Леха (потягиваясь). Блин, вся спина затекла.
Сергей. Что орешь-то? Тихий час же.
Леха. Да, ладно «тихий час». Что тут детсад что-ли. Диман, ты спишь?
Дима. С тобой уснешь.
Леха. Вот и я говорю – чего молчать-то, все равно не спится. Так и сдохнуть можно, тьфу-тьфу-тьфу. Давайте потрындим о чем-нибудь.
Сергей. Да уж обо всем говорили.
Леха. Неа, не обо всем. О Боге вот не говорили.
Сергей. Еще о Боге не хватало, в больнице-то.
Леха. Во-во, что в больнице. А ты, Серег, в Бога веришь?
Сергей. Верю, конечно.
Дима. А я нет.
Леха. А почему ты в него веришь? А, Серег?
Сергей. Потому что... верю, и все.
Леха. Эх, дурак. Ты его видел что-ли?

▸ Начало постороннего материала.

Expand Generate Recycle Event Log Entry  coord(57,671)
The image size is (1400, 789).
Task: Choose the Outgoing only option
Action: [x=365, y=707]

Тоже мне – «верю». Ты и молитв-то поди не знаешь. А?
Сергей. Молитв не знаю.
Леха. Во-во. А говоришь – верю. Ни хера ты не веришь. Правильно, Дим?
Дима. Правильно.
Сергей. А ты, значит, не веришь?
Леха. Нет, конечно. А с чего мне в него верить? Мне он ничего хорошего не сделал. Да ты сам посуди: нам, считай, двадцати пяти еще нет, а мы тут валяемся, на койках этих вонючих, подыхаем тут. А другие в это время оттягиваются – пиво, девочки. Где справедливость, а? Это Бог так захотел?
Сергей. Бог тут ни при чем. Это все испытание.
Леха. А, испытание. Понятно. (Вскакивает, подходит к кровати Сергея.) А вот объясни мне, почему у нас в России, все через одно место – то понос, то золотуха. Ни просвета, ни надежды никакой. А? Тоже испытание?
Сергей. Я не знаю. Может быть. А может это – наказание за грехи нам всем.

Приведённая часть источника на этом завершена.